Isaac N. Morris

Isaac Newton Morris ( born January 22, 1812 in Bethel, Clermont County, Ohio; † October 29, 1879 in Quincy, Illinois ) was an American politician. Between 1857 and 1861 he represented the state of Illinois in the U.S. House of Representatives.

Career

Isaac Morris came from a famous political family. His father was a U.S. Senator Thomas Morris (1776-1844); his older brother Jonathan (1804-1875) was a congressman for the state of Ohio. He attended Miami University in Oxford. After a subsequent law degree in 1835 and its recent approval as a lawyer, he started in Warsaw ( Illinois) to work in this profession. In 1838 he moved his office and his residence to Quincy in Adams County. At the same time he proposed as a member of the Democratic Party launched a political career. In 1840 he was appointed Secretary of State of the State Government of Illinois, but he refused. In 1841 he was president of the Illinois & Michigan instead Canal Co. Between 1846 and 1848 he was a member of the House of Representatives from Illinois.

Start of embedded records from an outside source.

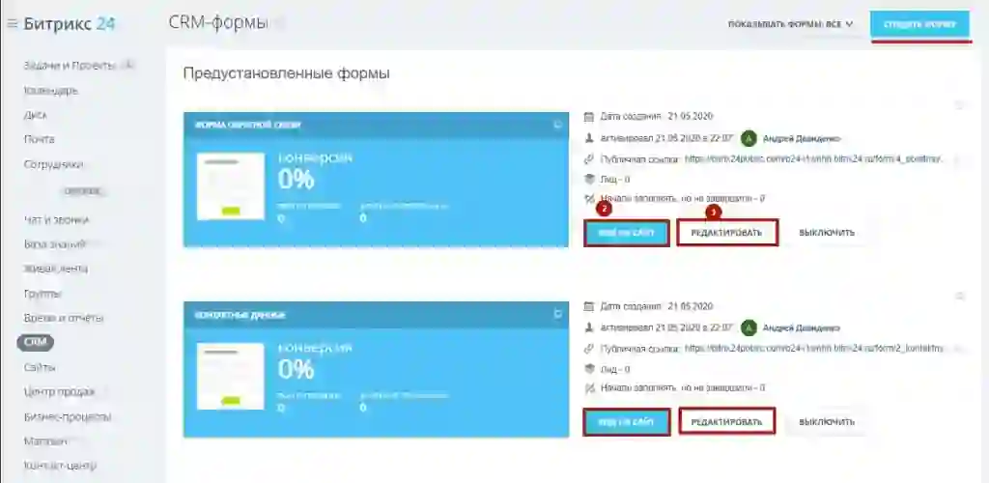Click Редактировать for the first form

click(727, 233)
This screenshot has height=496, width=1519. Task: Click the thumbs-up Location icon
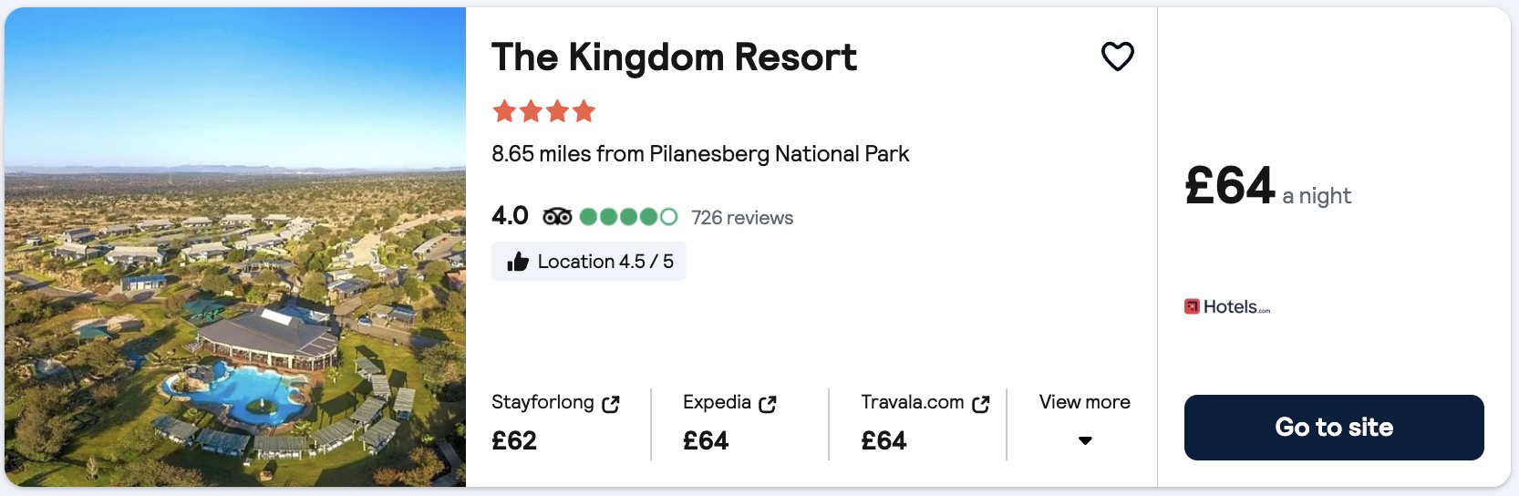tap(518, 262)
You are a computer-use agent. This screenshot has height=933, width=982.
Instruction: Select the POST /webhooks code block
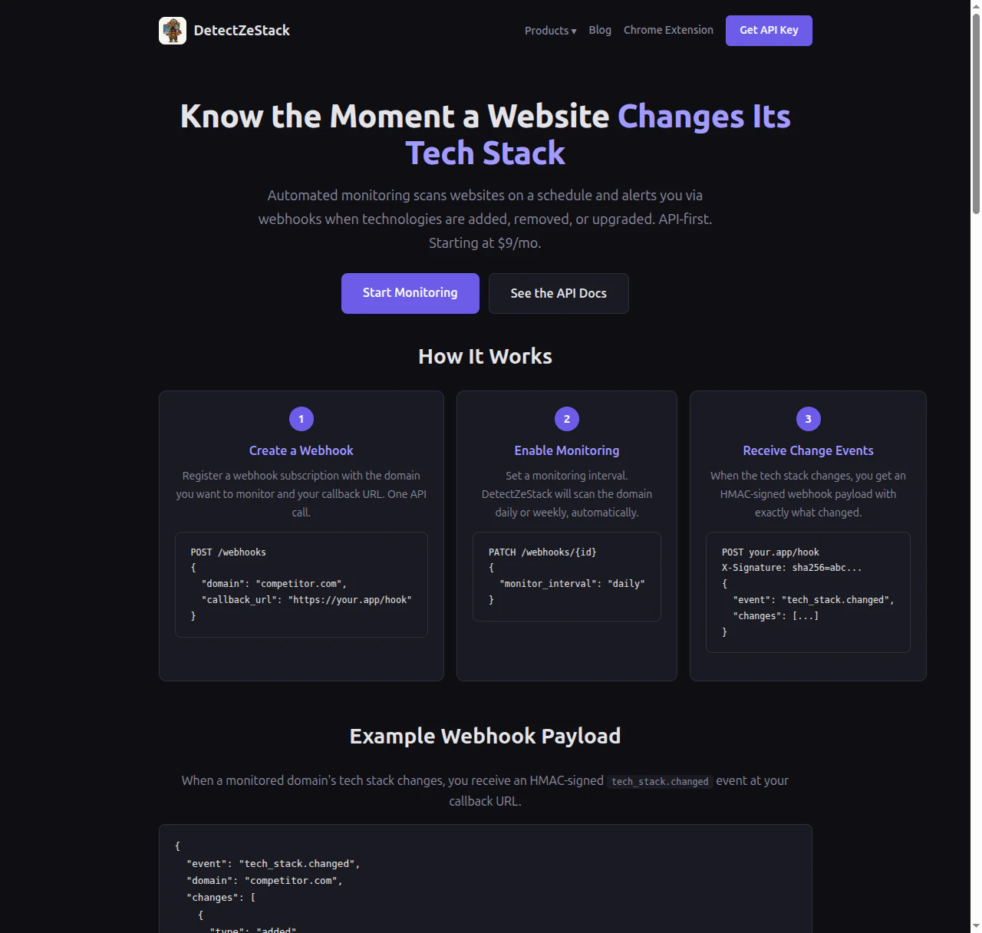301,584
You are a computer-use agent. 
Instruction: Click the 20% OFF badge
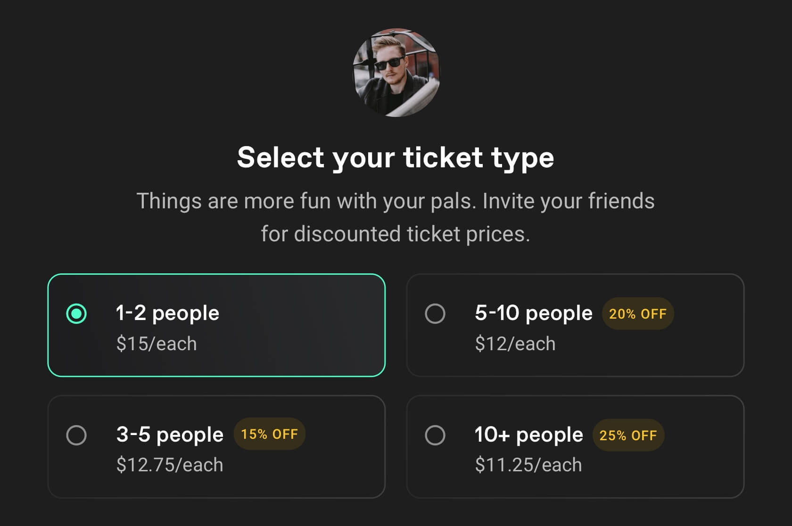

In the congressional elections of 1856 Morris was in the fifth electoral district of Illinois in the U.S. House of Representatives in Washington DC chosen, where he became the successor of Jacob C. Davis on 4 March 1857. After a re-election he was able to complete in Congress until March 3, 1861 two legislative sessions. These were shaped by the events in the immediate run-up to the Civil War. In 1860 he opted not to run again.

1869 was appointed Federal Commissioner for the Union Pacific Railroad Isaac Morris by the new U.S. President Ulysses S. Grant. He died on October 29, 1879 in Quincy.